++++ Page extract ++++

Garcia de Orta, who resided in India as physician to the Portuguese viceroy at Goa in the 16th century, wrote an account of the fruit under the name of _Marmelos de Benguala_ (Bengal Quince) _Cirifole_ or _Beli_[507], describing its use in dysentery.
In the following century it was noticed by Bontius, in whose writings edited by Piso[508] there is a bad figure of the tree as _Malum Cydonium_. It was also figured by Rheede,[509] and subsequently under the designation of _Bilack_ or _Bilack tellor_ by Rumphius.[510] The latter states that it is indigenous to Gujarat, the eastern parts of Java, Sumbawa and Celebes, and that it has been introduced into Amboina.
But although _Ægle Marmelos_ has thus been long known and appreciated in India, the use of its fruit as a medicine attracted no attention in Europe till about the year 1850. The dried fruit which has a place in the _British Pharmacopœia_ is now not unfrequently imported.
=Description=—We have already described the form and structure of the fruit, which for medicinal use should be dried when in a half ripe state. It is found in commerce in dried slices having on the outer side a smooth greyish shell enclosing a hard, orange or red, gummy pulp in which are some of the 10 to 15 cells existing in the entire fruit. Each cell includes 6 to 10 compressed oblong seeds nearly 3 lines in length, covered with whitish woolly hairs. When broken the pulp is seen to be nearly colourless internally, the outside alone having assumed an orange tint. The dried pulp has a mucilaginous, slightly acid taste, without aroma, astringency, or sweetness.

++++

* **Apply what you read**:
A – According to the Ægle Marmelos extract, around what year did the medicinal use of the fruit first attract attention in Europe?
B – Return the portion of the Ægle Marmelos extract from "In the following" up to and including "not unfrequently imported.", copied word for word.
The records have no connection to the Ægle Marmelos extract above.

++++ Given entries ++++

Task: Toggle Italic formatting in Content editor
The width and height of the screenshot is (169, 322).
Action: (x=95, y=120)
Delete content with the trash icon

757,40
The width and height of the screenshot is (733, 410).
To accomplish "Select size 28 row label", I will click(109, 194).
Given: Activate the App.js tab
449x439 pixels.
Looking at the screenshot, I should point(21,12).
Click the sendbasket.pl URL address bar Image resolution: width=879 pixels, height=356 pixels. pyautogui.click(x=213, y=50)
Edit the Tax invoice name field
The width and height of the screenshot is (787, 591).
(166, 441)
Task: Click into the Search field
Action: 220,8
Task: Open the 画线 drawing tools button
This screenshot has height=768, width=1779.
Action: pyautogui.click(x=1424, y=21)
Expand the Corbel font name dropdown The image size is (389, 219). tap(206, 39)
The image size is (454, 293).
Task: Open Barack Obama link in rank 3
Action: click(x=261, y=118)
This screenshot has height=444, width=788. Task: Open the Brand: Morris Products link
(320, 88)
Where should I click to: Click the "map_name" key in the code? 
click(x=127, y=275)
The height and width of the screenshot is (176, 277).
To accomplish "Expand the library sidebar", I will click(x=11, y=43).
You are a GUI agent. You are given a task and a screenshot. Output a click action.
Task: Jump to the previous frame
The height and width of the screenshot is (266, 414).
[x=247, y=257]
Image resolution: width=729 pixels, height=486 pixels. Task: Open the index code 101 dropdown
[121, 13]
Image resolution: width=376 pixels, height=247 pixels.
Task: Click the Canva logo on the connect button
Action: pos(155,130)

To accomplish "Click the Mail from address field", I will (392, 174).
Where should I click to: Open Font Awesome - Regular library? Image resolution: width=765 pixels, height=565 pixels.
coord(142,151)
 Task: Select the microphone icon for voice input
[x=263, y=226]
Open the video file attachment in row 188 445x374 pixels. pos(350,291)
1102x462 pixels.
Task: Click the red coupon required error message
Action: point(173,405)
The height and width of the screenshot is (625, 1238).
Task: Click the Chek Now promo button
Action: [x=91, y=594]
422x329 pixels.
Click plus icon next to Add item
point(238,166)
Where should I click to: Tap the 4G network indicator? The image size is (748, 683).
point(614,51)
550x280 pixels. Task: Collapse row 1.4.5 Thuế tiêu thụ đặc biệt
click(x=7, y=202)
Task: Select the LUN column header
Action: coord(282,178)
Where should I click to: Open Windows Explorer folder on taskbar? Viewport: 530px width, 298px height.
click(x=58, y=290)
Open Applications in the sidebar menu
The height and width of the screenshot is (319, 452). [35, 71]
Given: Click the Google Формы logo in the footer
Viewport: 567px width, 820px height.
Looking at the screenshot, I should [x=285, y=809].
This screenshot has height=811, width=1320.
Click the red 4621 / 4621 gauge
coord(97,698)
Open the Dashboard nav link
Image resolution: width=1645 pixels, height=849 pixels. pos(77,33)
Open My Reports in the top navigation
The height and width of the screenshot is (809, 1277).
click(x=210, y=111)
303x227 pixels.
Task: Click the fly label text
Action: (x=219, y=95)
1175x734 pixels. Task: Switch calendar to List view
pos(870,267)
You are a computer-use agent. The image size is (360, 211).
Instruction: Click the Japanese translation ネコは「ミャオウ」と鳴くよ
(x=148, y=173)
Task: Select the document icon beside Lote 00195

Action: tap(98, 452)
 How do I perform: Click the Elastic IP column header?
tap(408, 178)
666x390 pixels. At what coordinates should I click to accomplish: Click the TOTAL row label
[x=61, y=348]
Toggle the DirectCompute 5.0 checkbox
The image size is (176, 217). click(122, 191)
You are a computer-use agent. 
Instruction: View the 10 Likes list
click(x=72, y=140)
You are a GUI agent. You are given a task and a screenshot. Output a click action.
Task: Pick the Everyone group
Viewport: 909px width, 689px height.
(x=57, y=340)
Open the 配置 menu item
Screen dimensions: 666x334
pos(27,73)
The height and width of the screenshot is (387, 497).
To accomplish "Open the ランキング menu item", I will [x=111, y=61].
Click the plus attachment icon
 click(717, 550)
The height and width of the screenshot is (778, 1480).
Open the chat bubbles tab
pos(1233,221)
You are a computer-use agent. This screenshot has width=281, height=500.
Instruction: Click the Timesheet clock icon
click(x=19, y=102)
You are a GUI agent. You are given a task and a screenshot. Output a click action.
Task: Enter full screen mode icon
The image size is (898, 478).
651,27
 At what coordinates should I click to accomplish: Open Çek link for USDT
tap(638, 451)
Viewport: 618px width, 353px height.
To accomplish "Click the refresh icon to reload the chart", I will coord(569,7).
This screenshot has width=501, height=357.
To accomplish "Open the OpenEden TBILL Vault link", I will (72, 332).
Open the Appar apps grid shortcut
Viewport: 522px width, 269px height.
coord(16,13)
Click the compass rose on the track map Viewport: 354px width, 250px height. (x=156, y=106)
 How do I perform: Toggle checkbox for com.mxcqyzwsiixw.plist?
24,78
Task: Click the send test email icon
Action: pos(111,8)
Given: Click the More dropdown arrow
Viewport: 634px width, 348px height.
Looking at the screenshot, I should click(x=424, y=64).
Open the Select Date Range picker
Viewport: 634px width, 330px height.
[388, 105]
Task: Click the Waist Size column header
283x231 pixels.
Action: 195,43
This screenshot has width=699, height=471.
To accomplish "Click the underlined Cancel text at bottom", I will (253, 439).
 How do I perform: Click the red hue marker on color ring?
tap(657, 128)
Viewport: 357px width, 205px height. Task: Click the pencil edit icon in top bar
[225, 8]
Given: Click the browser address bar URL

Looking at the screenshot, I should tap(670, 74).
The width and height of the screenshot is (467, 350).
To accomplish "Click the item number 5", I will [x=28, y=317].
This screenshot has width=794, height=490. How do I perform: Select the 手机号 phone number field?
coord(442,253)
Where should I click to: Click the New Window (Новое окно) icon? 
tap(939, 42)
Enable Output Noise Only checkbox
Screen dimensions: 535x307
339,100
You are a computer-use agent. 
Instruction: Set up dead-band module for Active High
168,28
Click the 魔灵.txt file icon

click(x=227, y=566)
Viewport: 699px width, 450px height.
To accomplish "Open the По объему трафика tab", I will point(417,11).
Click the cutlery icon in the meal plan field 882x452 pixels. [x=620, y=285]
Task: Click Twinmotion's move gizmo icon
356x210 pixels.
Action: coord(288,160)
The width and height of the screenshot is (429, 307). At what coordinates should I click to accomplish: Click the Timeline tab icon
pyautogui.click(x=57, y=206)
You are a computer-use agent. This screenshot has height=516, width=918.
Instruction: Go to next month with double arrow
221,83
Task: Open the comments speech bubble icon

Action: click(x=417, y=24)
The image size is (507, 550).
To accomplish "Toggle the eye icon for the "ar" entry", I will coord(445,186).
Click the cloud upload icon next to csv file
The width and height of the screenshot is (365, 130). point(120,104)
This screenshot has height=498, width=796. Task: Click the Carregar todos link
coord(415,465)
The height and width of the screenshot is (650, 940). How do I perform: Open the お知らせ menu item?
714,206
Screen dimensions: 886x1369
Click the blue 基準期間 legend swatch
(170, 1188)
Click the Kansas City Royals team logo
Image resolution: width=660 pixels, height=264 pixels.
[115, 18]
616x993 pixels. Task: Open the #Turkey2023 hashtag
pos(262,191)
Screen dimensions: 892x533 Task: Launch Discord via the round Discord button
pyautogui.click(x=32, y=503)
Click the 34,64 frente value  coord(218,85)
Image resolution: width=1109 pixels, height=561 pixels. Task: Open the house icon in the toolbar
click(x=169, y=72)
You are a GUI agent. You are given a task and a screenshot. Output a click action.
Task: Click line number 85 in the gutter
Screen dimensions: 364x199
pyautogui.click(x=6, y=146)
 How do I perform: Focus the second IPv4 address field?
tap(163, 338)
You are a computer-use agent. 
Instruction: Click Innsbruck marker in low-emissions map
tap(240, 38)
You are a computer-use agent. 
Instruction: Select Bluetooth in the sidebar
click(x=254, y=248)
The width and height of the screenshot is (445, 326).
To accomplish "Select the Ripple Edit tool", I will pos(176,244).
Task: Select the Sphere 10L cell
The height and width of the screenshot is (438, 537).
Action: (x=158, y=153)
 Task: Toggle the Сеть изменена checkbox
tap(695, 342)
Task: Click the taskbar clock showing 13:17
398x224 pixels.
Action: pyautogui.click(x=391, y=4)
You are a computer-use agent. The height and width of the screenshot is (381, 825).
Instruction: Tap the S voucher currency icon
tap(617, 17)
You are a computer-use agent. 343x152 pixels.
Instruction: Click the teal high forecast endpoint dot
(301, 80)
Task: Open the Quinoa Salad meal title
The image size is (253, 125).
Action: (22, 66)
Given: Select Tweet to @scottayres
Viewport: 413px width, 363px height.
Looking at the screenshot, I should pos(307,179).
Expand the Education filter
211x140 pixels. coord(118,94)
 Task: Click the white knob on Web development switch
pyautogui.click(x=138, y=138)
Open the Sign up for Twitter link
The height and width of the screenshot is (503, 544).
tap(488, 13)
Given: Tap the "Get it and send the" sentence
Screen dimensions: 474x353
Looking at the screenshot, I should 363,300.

++++

* **Completed exercise**:
A – About the year 1850.

B –
In the following century it was noticed by Bontius, in whose writings edited by Piso[508] there is a bad figure of the tree as _Malum Cydonium_. It was also figured by Rheede,[509] and subsequently under the designation of _Bilack_ or _Bilack tellor_ by Rumphius.[510] The latter states that it is indigenous to Gujarat, the eastern parts of Java, Sumbawa and Celebes, and that it has been introduced into Amboina.
But although _Ægle Marmelos_ has thus been long known and appreciated in India, the use of its fruit as a medicine attracted no attention in Europe till about the year 1850. The dried fruit which has a place in the _British Pharmacopœia_ is now not unfrequently imported.